Sunday, 8 p.m. ET, CBC

CBC's slogan for this indulgence in tomfoolery is "Canada, how smart are we?" Not that the CBC should make pronouncements about being smart. Last week, it bought a big ad in this section to quote my negative review of the new Kids In The Hall series, pointing out that one million people saw the first episode, and declaring "More than a million Canadians can't be wrong." For the second episode, viewership dropped about 50 per cent. So I declare, "Half a million Canadians decided they were wrong. And John Doyle was right." Anyway, the lovely and talented Carole MacNeil and George Stroumboulopoulos are the hosts. Six teams take the IQ test - twins, politicians, believers, atheists, contact-sports athletes and nerds. Each team has 30 Canadians. They take the test individually and you - yes, you - can play along at home. Think of the fun. Bring the neighbours over and get loaded. The winning team "will be awarded the highly coveted Test the Nation trophy" says the CBC. What you get if you win is unclear.
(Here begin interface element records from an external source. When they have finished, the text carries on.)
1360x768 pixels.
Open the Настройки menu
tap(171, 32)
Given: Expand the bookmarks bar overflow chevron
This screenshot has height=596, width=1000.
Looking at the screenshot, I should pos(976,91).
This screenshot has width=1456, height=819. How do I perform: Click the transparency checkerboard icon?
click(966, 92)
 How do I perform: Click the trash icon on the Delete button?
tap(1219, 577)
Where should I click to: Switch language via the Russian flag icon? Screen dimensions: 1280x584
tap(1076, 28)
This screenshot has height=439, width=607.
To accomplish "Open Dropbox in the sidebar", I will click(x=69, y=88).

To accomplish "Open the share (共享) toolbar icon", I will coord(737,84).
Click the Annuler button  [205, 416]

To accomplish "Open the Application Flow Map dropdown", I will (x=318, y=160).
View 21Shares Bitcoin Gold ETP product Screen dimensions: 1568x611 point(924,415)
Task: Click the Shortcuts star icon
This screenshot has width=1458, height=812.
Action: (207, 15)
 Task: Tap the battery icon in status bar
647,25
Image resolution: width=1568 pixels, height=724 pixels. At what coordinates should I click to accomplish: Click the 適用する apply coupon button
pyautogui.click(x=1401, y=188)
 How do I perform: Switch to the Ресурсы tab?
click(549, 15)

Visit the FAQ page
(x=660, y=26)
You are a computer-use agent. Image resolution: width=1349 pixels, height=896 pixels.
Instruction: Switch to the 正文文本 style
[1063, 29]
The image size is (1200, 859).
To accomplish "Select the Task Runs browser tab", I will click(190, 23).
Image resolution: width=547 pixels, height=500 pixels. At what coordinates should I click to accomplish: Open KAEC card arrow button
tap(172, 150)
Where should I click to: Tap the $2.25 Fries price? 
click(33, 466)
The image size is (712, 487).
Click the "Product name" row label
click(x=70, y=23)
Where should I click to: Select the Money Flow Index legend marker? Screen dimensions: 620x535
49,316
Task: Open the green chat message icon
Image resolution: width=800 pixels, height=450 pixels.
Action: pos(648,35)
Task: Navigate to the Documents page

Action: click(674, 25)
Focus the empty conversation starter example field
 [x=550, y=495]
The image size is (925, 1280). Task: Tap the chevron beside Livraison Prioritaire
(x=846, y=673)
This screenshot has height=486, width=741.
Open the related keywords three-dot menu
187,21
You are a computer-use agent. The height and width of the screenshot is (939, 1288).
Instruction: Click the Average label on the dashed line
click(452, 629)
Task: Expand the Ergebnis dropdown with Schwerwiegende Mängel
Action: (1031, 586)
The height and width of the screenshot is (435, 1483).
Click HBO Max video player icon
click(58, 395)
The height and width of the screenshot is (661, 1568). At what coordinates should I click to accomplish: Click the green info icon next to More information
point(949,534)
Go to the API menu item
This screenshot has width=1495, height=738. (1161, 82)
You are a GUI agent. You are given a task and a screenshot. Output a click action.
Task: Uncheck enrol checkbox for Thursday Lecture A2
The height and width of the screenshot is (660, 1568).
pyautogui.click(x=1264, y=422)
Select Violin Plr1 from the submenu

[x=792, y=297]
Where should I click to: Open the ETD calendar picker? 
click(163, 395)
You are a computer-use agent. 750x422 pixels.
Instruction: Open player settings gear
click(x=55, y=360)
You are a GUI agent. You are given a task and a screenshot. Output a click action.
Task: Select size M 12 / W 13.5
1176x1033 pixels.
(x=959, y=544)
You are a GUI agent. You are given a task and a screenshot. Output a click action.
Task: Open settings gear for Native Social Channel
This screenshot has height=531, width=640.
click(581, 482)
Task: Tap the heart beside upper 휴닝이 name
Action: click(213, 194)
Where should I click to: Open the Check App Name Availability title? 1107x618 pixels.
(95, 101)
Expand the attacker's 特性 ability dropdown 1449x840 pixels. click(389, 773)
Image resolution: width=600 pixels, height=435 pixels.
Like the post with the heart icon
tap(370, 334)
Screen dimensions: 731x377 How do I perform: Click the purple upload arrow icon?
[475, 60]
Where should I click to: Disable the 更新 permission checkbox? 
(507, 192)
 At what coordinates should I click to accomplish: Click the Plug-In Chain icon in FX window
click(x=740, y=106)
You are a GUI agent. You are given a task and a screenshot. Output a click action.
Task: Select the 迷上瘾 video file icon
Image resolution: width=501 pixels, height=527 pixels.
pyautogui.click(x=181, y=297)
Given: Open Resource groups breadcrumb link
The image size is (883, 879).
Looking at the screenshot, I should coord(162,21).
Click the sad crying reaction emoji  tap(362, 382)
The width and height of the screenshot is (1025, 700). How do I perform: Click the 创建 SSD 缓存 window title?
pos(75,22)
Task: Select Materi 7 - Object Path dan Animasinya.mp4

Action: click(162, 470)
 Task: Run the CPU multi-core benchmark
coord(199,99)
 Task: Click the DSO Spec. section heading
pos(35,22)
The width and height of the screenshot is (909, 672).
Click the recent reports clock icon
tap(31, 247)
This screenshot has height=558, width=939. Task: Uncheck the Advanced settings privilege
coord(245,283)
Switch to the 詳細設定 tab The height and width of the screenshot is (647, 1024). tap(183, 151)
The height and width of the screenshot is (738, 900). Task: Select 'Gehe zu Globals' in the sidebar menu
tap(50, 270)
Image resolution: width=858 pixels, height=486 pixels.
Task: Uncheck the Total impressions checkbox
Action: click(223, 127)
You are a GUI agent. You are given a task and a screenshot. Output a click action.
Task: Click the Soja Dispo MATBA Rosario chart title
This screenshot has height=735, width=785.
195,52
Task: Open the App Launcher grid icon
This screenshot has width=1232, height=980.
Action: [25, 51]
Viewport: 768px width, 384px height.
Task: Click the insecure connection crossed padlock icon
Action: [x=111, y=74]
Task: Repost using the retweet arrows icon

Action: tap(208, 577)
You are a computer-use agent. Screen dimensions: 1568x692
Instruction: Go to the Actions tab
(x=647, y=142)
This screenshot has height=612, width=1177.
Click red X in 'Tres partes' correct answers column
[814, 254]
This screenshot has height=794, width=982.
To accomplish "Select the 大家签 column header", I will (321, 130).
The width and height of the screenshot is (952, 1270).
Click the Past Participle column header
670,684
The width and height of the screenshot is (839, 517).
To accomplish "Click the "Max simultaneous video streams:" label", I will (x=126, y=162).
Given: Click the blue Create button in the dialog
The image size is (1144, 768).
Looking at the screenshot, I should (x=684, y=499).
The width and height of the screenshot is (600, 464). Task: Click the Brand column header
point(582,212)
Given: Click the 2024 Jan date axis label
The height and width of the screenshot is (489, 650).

Sunday, 9 p.m. ET, PBS, check local listings

Yes, yet another adaptation of a Jane Austen novel. Austen TV must account for a good deal of Britain's export trade these days. Here, Emma is given a terribly modern treatment. A reviewer in England who liked it used the phrase "brushing away the cobwebs" but Austen devotees will barely recognize the story, and in particular Emma Woodhouse (the tall, blond, striking Romola Garai). For a start, the novel is stretched to fill out three episodes (continuing next Sunday) and thus seems long-winded and a tad far from the pithiness of Austen's text. Emma, as expected, spends all her time matchmaking others, but neglects her own romantic longings. In the novel, this makes for a rather prickly Emma, but here she's jolly pleased with everything. Jonny Lee Miller stands around being the rather obviously handsome and charming Mr. Knightley. Michael Gambon is excellent as the fussy, fretting old Mr. Woodhouse. But he can probably do this kind of role in his sleep. It drags, but the frocks are gorgeous. Probably much prettier than at the SAG Awards.